20th
Brother, California, and The State of Things
The air is cool and the sun is warm today as California dips her toe into Autumn. I’ve just returned to my apartment on S. Bronson from a rehearsal at UCB and a subsequent writing meeting at Cafe 101, and now I have the afternoon for writing. The time devoted to creative pursuits this morning has put a breeze in the air.
I find Brother in my room with a guitar. Since he was 13 that’s how I’ve been finding him — alone with his music. Brother has a beard now, and a hairy chest, but the same boyish face and slight frame. It’s the same lovely face and long blond lashes he peered through as a child.
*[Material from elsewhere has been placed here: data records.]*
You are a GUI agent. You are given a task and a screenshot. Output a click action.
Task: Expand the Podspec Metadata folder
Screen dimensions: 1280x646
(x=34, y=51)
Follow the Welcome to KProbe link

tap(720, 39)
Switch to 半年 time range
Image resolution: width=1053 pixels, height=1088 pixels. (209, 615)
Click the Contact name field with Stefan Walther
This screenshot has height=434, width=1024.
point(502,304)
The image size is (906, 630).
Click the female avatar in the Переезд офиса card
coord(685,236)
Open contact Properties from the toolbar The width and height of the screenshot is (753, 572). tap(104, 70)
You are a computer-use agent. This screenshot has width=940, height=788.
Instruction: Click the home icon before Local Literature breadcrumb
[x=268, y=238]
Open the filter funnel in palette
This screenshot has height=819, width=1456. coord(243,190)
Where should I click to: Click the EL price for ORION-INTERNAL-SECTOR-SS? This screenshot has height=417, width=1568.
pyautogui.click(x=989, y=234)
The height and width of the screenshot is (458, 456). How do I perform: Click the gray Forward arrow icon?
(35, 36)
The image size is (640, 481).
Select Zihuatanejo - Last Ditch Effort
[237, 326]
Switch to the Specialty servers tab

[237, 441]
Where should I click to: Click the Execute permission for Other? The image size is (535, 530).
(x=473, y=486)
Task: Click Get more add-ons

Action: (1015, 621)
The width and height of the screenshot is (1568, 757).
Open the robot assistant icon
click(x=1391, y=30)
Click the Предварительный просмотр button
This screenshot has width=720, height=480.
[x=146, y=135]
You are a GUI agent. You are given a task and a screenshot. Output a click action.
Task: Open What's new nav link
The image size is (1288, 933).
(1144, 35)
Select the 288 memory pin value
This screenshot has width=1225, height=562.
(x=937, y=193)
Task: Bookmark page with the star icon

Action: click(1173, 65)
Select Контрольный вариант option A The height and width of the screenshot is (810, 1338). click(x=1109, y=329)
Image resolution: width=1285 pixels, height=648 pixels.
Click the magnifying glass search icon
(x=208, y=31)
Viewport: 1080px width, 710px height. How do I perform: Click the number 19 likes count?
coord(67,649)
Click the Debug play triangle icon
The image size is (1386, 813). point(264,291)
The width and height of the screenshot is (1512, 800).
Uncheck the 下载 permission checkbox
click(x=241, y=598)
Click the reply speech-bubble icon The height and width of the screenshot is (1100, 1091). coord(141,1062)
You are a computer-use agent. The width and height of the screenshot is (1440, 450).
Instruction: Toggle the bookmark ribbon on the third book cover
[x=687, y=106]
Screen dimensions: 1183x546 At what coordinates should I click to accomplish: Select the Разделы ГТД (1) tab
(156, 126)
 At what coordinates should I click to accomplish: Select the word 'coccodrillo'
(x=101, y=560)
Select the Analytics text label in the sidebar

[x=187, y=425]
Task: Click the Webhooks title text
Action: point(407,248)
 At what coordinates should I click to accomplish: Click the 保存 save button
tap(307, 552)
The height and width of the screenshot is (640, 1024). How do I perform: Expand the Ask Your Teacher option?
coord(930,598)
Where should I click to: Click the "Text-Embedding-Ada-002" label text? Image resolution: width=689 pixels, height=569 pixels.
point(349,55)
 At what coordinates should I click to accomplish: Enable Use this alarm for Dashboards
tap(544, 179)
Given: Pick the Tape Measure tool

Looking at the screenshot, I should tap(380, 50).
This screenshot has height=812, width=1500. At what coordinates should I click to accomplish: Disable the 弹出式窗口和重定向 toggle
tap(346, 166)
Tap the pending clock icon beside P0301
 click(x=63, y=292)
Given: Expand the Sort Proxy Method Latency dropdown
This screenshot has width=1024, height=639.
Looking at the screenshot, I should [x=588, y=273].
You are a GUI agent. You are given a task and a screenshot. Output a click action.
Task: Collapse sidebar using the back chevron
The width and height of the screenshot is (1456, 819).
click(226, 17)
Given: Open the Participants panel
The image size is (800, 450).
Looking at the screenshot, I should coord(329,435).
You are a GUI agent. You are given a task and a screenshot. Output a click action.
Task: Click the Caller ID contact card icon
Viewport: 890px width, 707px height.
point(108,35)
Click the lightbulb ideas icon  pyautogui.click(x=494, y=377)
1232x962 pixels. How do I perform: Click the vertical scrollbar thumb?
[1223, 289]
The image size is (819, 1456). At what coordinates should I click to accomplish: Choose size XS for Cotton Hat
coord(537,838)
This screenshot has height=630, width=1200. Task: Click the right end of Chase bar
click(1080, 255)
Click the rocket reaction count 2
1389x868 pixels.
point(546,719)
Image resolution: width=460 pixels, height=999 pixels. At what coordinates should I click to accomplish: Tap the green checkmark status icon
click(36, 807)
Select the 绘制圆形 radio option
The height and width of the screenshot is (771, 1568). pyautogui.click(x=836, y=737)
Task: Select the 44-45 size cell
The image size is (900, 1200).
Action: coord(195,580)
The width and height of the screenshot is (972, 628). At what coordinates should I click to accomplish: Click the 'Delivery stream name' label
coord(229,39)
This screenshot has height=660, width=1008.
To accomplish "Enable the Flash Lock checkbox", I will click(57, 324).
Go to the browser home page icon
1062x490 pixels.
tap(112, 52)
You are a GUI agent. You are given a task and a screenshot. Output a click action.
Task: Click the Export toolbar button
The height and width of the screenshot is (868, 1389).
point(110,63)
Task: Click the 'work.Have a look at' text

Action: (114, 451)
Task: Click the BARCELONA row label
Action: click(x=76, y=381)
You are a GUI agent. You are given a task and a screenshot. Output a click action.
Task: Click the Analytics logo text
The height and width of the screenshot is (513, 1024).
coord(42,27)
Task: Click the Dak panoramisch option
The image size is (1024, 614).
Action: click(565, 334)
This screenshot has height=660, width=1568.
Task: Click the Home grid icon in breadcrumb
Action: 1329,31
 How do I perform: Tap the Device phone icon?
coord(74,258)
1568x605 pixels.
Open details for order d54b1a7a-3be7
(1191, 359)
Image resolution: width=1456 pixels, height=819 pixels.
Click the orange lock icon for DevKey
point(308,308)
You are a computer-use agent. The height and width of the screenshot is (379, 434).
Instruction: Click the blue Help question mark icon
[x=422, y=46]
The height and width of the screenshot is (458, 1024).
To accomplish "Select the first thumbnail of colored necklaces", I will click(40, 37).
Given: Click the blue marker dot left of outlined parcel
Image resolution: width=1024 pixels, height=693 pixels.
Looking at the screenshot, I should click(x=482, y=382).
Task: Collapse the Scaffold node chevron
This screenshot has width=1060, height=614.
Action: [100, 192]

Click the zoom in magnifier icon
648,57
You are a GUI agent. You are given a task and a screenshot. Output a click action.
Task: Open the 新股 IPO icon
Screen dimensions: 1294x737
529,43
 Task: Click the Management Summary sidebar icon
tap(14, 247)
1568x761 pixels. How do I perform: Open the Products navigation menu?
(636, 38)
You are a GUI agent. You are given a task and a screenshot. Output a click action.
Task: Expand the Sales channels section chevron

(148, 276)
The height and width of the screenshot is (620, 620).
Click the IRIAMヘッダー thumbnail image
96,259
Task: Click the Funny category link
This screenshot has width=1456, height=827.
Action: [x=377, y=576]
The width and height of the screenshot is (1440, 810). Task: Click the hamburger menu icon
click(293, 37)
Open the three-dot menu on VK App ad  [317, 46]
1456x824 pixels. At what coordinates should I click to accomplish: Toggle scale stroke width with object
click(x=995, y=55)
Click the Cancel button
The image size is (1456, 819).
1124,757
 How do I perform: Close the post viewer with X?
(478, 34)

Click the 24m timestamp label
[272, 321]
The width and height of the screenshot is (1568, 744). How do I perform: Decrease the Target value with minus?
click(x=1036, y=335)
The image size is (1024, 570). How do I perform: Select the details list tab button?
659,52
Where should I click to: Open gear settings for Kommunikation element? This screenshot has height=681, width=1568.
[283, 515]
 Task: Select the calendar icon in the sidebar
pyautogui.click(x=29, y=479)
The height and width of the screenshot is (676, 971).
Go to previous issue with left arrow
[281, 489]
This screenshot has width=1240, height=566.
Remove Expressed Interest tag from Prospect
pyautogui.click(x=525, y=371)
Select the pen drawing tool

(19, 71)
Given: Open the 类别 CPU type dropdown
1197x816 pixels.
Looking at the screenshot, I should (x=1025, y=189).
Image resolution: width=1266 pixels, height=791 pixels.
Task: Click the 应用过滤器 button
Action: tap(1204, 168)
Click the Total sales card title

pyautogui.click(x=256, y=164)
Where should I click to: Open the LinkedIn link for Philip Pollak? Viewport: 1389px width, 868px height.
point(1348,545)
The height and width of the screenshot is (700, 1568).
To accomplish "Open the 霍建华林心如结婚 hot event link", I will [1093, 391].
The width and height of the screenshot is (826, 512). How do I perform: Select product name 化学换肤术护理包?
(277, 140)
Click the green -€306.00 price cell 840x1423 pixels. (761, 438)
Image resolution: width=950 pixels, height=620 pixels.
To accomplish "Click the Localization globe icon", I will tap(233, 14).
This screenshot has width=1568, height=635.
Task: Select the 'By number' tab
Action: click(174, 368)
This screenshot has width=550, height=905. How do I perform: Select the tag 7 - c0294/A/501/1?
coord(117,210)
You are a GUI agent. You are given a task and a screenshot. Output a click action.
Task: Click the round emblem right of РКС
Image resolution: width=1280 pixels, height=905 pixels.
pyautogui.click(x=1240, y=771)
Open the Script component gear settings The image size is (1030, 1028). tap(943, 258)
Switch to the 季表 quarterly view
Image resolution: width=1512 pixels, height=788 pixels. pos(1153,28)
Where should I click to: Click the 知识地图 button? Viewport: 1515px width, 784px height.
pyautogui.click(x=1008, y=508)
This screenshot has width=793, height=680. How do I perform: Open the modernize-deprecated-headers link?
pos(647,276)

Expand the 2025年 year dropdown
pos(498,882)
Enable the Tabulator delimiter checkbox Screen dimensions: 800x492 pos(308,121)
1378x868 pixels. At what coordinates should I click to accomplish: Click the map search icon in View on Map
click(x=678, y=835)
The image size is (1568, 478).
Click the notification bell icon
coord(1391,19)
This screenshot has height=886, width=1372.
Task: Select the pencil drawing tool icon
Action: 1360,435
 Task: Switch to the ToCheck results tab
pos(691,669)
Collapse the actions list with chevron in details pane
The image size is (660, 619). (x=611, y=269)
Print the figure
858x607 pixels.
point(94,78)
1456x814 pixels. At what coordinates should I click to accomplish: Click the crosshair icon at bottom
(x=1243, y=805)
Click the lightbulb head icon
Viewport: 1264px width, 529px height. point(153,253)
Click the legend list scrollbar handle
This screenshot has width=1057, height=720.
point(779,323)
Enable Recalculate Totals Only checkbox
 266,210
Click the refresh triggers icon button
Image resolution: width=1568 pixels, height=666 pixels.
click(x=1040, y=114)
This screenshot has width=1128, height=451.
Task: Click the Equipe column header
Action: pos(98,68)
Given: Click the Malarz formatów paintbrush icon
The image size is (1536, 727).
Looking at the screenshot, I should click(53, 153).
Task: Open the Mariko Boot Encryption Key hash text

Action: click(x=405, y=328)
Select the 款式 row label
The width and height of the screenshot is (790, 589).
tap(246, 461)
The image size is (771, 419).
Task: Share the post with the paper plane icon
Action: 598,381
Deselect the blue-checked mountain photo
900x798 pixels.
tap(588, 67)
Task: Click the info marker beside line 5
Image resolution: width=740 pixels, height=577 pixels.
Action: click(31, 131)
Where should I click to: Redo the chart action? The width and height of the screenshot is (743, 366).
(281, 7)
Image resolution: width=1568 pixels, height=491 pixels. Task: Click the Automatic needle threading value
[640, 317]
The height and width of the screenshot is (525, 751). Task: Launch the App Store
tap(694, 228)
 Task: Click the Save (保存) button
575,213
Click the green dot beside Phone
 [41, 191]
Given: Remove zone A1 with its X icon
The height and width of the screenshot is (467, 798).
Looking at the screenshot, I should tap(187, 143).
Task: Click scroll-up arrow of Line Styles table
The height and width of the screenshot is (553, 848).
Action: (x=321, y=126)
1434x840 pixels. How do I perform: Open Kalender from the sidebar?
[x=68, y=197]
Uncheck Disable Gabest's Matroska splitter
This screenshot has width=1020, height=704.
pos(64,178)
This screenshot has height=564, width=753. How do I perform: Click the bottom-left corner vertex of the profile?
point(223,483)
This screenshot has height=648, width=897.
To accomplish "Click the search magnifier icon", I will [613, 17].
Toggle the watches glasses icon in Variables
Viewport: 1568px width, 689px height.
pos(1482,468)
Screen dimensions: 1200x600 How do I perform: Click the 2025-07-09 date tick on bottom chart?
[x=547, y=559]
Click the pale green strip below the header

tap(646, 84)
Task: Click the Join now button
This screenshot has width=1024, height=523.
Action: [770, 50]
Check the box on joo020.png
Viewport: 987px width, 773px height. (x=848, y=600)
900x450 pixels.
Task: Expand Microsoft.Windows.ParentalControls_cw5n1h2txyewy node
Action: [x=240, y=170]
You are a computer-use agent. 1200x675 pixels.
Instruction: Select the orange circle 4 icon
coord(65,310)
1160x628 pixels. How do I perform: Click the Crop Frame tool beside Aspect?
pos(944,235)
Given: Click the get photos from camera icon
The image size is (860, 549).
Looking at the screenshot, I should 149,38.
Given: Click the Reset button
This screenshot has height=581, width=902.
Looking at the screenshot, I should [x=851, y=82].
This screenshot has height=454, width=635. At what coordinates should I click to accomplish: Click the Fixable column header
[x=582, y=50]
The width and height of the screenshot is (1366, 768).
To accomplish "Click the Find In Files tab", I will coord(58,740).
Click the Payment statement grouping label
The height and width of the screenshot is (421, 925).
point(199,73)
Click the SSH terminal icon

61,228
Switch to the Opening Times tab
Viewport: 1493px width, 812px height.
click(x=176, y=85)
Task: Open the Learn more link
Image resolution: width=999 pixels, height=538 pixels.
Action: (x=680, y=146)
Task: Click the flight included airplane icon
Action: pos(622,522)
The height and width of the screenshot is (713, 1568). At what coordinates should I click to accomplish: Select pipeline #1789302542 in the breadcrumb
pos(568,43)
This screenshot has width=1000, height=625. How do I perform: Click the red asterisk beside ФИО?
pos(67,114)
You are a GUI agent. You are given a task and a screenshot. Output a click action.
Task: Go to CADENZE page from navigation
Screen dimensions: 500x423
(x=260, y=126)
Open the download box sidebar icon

I remember holding his toddler hand while crossing a parking lot with my father and thinking how soft it was, how new. That memory is 20 years old.
Brother stops strumming and says he wants to write better lyrics. Take Jeff Tweedy’s “Theologians” for example: Jesus masquerading as pop music. We play it off his ipod and sit with the windows open listening very carefully. But Brother doesn’t have the perspective that I do. He doesn’t know that he’s already become the artist he’s searching for. Listening to his work and watching his evolution has single-handedly sapped my taste for almost all other music, save the really good stuff, of course. No, I’ve been all but totally seduced, not by my brother’s talent, which is a hefty thing on its own accord, but by his simple persistence and humble pursuit of art. I similarly burn. This is the same singular force forever furrowing my own brow, goading me to create. I see that stubbornness in my father and my grandfather, my brother Jordan too — those Hartzler foreheads and furrowed brows that will never be satisfied, always more work to be done. And there is.
Everyone’s talking about the election. If you want my two cents, I’m going with the crowd favorite. I live on South Bronson ave, sandwiched between Pico and Venice blvd, teetering on the edge of Inglewood, and my neighbors are constantly asking me if I’m lost. I think I’ll side with the people. Not to mention the last 8 years… well, you know all the Bushisms and boilerplate reasons to vote Obama. I hope he’s not a liar.
The economy is depressing. I’ve not been particularly affected, but they tell me its depressed: its a depression. Others claim its merely recessed, but the Wallstreet cats are certainly depressed. And anyone hoping to retire soon. No, still more work to be done — nest eggs evaporating in moments, dashing Airstream motorcade dreams of twilight years spent in leisure.
But I am on the bottom and so have nothing to lose. All of us here on the bottom are quietly grinning because we have our brothers and our music and have learned to do without. We do not starve, but we put our heads down and we work hard and we fall asleep heavy and we wake early and do it again. It’s the life my father lived, and his father — lives of toil and sacrifice, callouses and sunburns. I respect my father more now that I’m older. I respect all his toiling, when I used to scoff at it. But I am not so proud anymore — not since I’ve toiled — not since I laid my friends in the ground. I can no longer scoff at a man putting his hand to work, sweating and toiling and moving the earth for his livelihood. There’s honesty in that connection to the earth: The grass is long, its time to mow. The cow is fat, ready to butcher. The corn is ripe. The hay is dry. The ground will thaw.
There is something noble in this: that the earth should break a man’s back and dictate a his routine. I imagine that man is somehow more alive than the man bustling about the city like a lunatic. Still, here we sit, Brother and I — me pecking away and he idly strumming. I am living.
The air is cool this evening. The air would get so cold this time of year in Ohio, we’d all be bundling up. Basketballs turned stubborn and dull, stinging our tiny hands. The ground turned hard and unforgiving, breaking our heels. The sky hung thick and low, pressing us to the earth. Then, smoke in our noses, red-cheeks to the wind, we’d watch the evening light die and hunker down for the long dark winter to come.
Just now the breeze floats through the open window once more as Brother continues strumming.